We left San Francisco this morning and headed back to Sonoma in search of Norm's great-uncle Tom Gidney and we found him, well we found his grave site. Also, we couldn't resist a couple more wineries since we were back in the area. Wow, Mondavi's is really high end, sculptures (note the Welcoming Muse -- how one might be after a few glasses of wine :), paintings, tours (most don't do tours, Norm figures once you taste the wine you'll buy, tours just aren't needed to get you in the wineries any more). Since we have more than our limit of wine already, we only walked about taking in the classy atmosphere. We drove to St. Helena for a walkabout and snack and on to one more winery Norm remembered from 30+ years before -- Charles Krug, part of the Mondavi empire. Another brother, Peter M., broke off from the Mondavis and his sons still run this one. That was goodbye to wine country, and we headed north through winding roads and rolling hills to connect with I-5. And here we are in Yreka, California. Not high on your travel itinerary but it is known as the county's oldest settlement and the busiest stage stop in California back in 1857. Yes, they had a gold rush back then. Can't think of any other reason to come here.
Norman writes: We had to stop at Vista Point for a last look at the Golden Gate bridge (designed by Joseph Strauss, same engineer behind the Blue Bridge in Victoria) and the look back at the city, even on a crappy gray day, is striking. Look down at the rock wall around the lookout, and the scene is less lovely. Somebody started the custom of autographing the stones -- here's "Steph + Pablo 4-ever" felt-penned onto the rock. How lovely for the couple. Wonder if they're still together? If you plan to do this yourself, hurry, not many spaces are left on the stones.

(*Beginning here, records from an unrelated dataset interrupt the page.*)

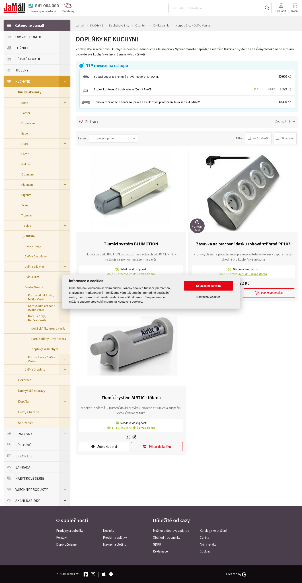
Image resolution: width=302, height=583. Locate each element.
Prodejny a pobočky (69, 530)
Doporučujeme (66, 544)
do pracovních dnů (131, 274)
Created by (236, 574)
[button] (113, 138)
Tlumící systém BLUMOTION (131, 244)
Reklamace (160, 551)
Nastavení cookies (208, 297)
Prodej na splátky (115, 537)
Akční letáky (208, 544)
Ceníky (204, 537)
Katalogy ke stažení (213, 530)
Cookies (205, 551)
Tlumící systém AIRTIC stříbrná (131, 397)
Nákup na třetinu (114, 544)
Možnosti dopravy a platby (171, 530)
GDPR (157, 544)
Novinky (108, 530)
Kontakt (62, 537)
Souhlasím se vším (208, 285)
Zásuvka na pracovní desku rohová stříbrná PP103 (243, 244)
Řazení (82, 138)
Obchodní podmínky (166, 537)
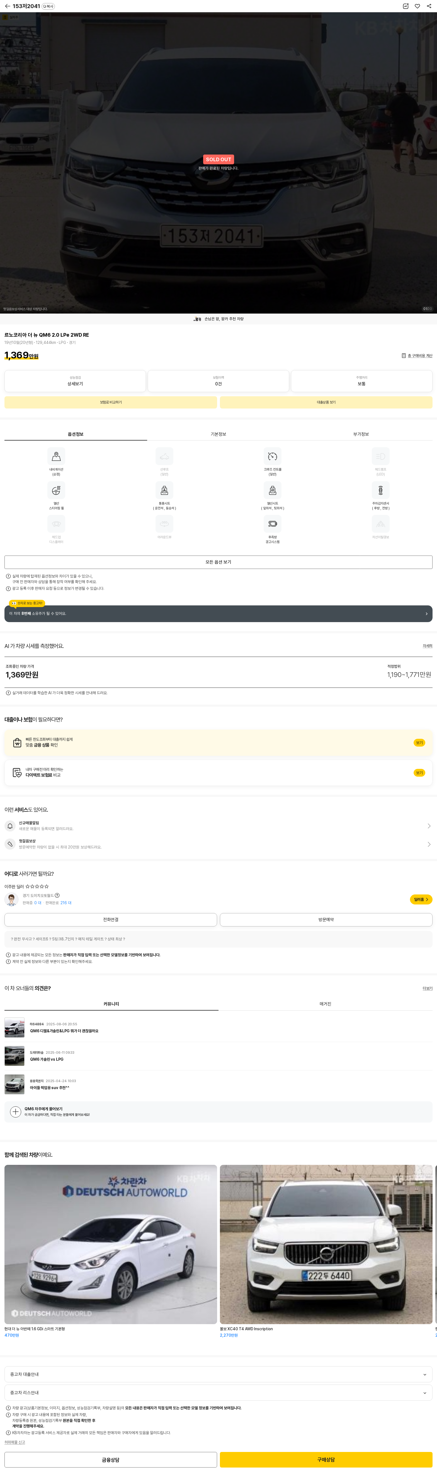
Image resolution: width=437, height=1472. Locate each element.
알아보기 (218, 742)
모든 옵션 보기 (218, 562)
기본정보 (218, 434)
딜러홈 (419, 899)
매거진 (325, 1004)
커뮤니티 (111, 1004)
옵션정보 (76, 434)
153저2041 (34, 6)
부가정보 (361, 434)
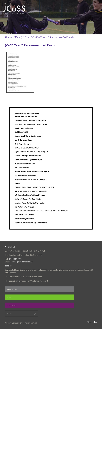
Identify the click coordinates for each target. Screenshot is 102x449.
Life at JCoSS (21, 37)
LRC (32, 37)
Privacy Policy (92, 322)
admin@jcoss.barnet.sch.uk (21, 262)
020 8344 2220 (15, 259)
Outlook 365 (11, 305)
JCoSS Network (13, 289)
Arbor (9, 297)
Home (8, 37)
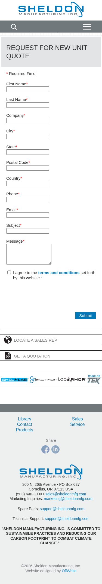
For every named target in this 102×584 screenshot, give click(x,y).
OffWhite (69, 571)
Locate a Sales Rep (30, 344)
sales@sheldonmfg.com (65, 494)
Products (24, 430)
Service (77, 424)
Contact (24, 424)
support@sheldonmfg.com (62, 509)
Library (24, 419)
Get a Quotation (27, 360)
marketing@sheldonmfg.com (68, 498)
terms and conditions (59, 276)
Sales (77, 419)
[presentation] (47, 300)
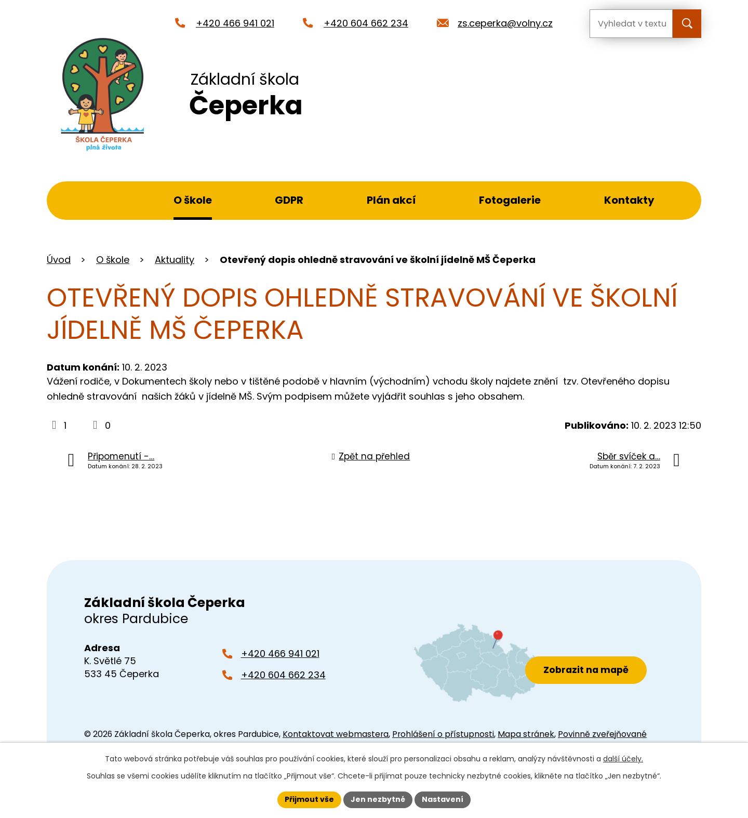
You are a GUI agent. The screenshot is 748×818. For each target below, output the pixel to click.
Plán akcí (391, 200)
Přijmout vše (309, 799)
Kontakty (629, 200)
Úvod (102, 200)
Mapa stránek (526, 734)
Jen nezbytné (378, 799)
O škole (192, 200)
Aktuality (174, 259)
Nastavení (442, 799)
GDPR (289, 200)
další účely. (623, 759)
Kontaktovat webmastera (336, 734)
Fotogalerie (510, 200)
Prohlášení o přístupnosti (443, 734)
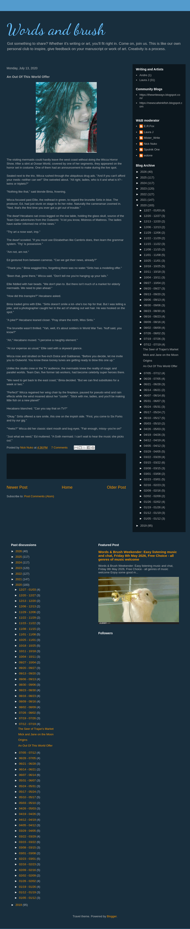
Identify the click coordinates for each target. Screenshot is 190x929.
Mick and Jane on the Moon (160, 355)
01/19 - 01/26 (153, 507)
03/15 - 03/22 (153, 462)
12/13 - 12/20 (153, 221)
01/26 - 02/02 (153, 501)
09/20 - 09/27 (153, 288)
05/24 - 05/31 (153, 406)
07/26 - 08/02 (153, 333)
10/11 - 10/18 (153, 271)
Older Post (116, 487)
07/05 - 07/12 (153, 373)
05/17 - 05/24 (153, 412)
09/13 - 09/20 (153, 294)
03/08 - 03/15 (153, 468)
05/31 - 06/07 (153, 401)
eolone (148, 155)
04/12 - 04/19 (153, 440)
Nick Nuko (150, 143)
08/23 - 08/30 (153, 311)
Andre (143, 75)
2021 (144, 199)
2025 (144, 177)
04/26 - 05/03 (153, 429)
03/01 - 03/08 (153, 473)
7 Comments (59, 447)
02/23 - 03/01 (153, 479)
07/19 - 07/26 (153, 338)
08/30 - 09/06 (153, 305)
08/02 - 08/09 (153, 327)
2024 (144, 183)
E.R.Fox (149, 126)
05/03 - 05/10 (153, 423)
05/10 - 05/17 (153, 418)
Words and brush (56, 29)
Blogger (112, 916)
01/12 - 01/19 (153, 512)
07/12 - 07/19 (153, 344)
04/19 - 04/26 (153, 434)
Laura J (144, 80)
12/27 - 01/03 (153, 210)
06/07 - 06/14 (153, 395)
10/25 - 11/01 (153, 260)
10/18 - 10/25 (153, 266)
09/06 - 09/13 (153, 299)
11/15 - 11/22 (153, 244)
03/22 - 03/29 (153, 457)
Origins (147, 360)
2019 (144, 525)
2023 (144, 188)
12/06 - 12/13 (153, 227)
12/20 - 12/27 (153, 216)
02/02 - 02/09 (153, 496)
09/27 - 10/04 (153, 283)
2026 (144, 171)
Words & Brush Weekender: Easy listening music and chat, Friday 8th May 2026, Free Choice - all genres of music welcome (137, 555)
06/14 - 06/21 (153, 390)
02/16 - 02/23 (153, 485)
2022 (144, 194)
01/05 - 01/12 (153, 518)
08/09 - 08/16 (153, 322)
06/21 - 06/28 (153, 384)
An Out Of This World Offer (160, 366)
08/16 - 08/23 (153, 316)
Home (67, 487)
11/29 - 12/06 (153, 232)
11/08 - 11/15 (153, 249)
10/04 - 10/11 (153, 277)
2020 (144, 205)
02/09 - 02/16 (153, 490)
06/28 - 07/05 (153, 378)
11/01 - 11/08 (153, 255)
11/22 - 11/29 (153, 238)
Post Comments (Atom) (39, 496)
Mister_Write (152, 137)
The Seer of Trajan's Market (160, 349)
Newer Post (17, 487)
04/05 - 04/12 (153, 445)
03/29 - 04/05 (153, 451)
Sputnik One (152, 149)
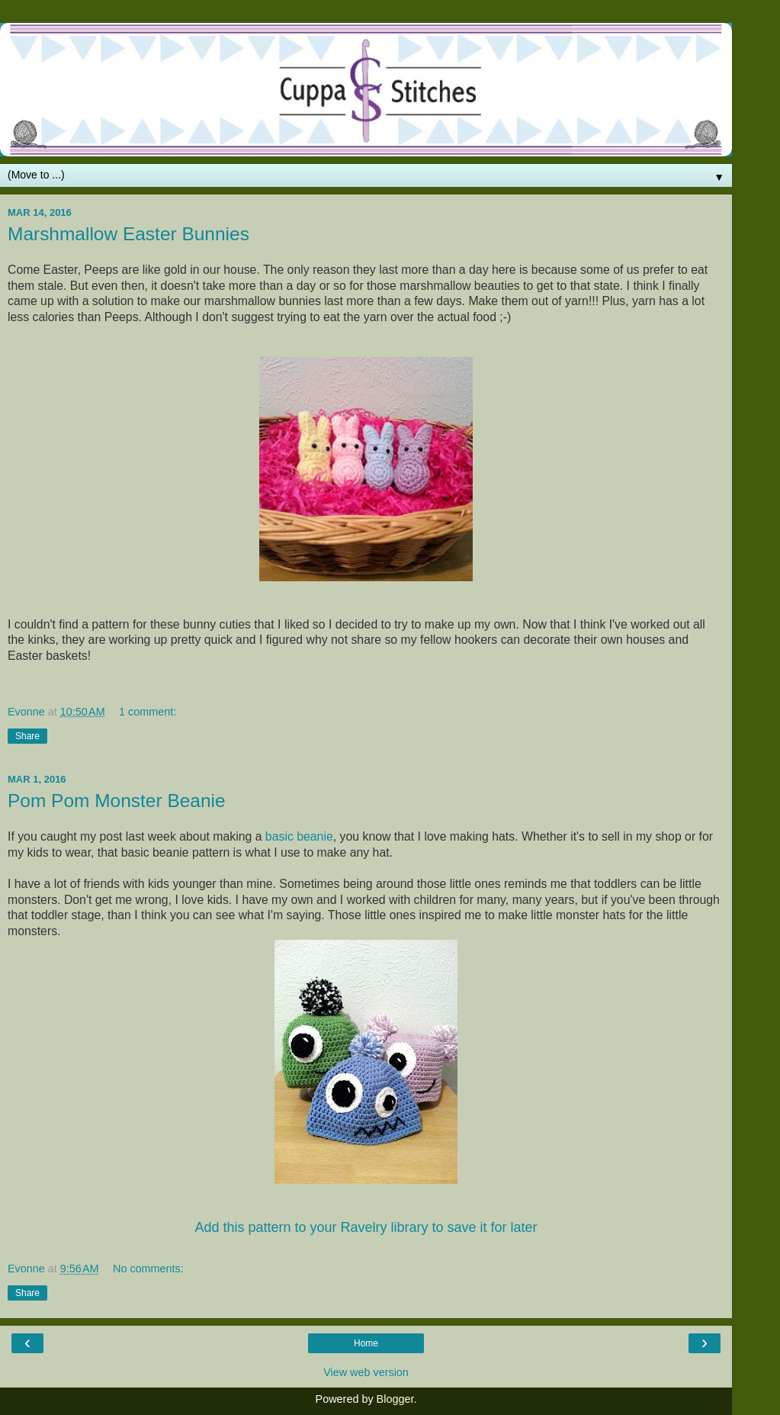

Breakfast was in Sonoma, then a visit to Mountain Cemetery, where one of my relatives is buried. He's Thomas W. Gidney, my grandmother's brother, who lived down here for about 50 years, and died in 1965, aged 87, a retired real estate salesman whose last address was in Healdsburg, farther north in the Sonoma Valley. I guess there wasn't much of an estate left: his "headstone" is a small bronze plaque on a rod stuck in the ground, beside two other guys who died the same year and were buried from the same funeral home. It's a long way from London, via army service on the Northwest Frontier in India with the Gordon Highlanders in the late-1890s, to this plain hillside cemetery where he lies with other Californians of Italian and Spanish and Irish origins. He visited us once up in Canada and I have vague memories of him and his car with the running board. Or maybe it's just the old snapshot I remember. And the fact he lived for a time in Joshua Tree, Calif., out in the desert east of Los Angeles. His English wife had died a couple of years before him in Santa Monica, and there's a note on one of those geneaological websites that she sewed for Queen Victoria as a young woman. No one in the family knows if it's true, and we don't have an old pair of the royal bloomers to prove it. More research to come and it means another trip to California, wonderful.